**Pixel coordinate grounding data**

Content starts

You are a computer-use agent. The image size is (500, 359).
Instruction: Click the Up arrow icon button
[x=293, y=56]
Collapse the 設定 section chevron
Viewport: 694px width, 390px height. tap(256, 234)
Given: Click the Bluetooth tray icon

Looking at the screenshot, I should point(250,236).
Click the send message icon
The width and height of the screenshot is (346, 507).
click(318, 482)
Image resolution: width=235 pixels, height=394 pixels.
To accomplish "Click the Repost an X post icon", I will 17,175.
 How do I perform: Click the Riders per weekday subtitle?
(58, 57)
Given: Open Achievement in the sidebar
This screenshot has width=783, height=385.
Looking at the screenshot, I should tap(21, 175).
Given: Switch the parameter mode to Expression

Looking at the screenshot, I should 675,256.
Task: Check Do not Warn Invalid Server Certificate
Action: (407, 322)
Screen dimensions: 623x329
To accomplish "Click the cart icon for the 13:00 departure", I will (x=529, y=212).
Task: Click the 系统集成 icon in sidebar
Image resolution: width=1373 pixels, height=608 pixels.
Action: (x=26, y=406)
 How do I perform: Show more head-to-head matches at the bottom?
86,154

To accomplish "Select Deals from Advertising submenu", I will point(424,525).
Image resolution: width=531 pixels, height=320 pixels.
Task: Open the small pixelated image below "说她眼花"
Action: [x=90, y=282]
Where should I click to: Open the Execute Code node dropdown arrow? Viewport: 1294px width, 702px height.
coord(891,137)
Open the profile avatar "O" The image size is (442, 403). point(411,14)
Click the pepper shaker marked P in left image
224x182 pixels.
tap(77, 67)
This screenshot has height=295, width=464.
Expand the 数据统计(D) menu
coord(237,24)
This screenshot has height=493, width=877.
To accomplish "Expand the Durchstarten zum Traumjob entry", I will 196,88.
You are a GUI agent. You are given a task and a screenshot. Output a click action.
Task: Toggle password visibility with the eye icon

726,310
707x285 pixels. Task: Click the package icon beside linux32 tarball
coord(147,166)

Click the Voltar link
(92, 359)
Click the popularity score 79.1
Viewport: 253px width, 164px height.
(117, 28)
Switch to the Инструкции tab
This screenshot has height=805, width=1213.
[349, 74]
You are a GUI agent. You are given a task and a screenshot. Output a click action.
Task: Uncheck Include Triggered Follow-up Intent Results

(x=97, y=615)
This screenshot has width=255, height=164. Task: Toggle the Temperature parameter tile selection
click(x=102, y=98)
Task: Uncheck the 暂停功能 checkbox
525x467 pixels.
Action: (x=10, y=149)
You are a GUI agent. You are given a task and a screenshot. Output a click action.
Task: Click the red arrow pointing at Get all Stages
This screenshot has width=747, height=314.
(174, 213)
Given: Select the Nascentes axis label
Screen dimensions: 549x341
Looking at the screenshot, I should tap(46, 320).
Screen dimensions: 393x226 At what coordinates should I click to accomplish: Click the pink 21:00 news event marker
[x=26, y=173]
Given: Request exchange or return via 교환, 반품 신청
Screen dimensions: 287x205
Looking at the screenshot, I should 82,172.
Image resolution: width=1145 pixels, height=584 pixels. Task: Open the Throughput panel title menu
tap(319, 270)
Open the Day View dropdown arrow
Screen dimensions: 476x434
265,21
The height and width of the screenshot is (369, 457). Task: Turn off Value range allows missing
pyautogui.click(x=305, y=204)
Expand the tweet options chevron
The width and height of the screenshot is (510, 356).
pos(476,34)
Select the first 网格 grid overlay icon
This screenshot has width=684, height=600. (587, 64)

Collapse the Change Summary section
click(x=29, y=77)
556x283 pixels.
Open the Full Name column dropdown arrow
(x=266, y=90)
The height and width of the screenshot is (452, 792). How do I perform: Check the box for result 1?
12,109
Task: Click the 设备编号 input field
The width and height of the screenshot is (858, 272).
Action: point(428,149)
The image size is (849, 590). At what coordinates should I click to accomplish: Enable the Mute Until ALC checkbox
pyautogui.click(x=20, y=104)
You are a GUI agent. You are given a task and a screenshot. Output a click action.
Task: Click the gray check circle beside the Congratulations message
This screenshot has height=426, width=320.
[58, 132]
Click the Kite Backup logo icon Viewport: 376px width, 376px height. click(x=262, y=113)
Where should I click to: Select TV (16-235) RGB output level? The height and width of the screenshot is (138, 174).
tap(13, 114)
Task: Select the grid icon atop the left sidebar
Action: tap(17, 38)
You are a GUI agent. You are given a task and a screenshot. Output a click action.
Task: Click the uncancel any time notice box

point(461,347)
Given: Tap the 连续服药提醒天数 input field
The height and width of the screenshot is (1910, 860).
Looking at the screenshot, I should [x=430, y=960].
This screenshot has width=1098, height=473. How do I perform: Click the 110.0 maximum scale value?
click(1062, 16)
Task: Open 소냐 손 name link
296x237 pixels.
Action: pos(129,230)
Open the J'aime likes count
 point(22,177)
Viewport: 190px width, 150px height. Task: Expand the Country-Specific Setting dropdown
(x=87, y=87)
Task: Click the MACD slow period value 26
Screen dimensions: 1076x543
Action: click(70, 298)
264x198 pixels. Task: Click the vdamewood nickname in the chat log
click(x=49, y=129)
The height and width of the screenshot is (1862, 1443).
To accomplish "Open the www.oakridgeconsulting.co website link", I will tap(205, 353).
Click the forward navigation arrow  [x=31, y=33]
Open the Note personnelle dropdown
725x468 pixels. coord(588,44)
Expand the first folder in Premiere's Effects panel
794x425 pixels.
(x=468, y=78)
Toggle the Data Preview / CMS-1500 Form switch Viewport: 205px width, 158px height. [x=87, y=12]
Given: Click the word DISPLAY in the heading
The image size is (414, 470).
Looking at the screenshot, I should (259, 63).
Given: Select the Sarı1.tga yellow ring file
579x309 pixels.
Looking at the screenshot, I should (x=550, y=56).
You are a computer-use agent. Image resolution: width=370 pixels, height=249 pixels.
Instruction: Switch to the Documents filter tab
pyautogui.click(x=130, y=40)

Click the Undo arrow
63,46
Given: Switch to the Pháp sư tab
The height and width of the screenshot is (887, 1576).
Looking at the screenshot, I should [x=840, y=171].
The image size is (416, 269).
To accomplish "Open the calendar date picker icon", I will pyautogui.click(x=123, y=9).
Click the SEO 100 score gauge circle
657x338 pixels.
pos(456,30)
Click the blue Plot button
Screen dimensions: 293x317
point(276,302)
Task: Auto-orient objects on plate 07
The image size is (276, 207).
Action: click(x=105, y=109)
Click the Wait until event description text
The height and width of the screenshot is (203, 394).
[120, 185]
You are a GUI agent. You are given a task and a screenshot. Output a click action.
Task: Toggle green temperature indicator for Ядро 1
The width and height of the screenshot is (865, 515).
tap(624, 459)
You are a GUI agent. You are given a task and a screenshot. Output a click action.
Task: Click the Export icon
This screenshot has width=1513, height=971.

Content ends

**Exercise brief**
Look through the data and gather every line with the string "field" in it.

**Expected answer**
Task: Click the 设备编号 input field
Given: Tap the 连续服药提醒天数 input field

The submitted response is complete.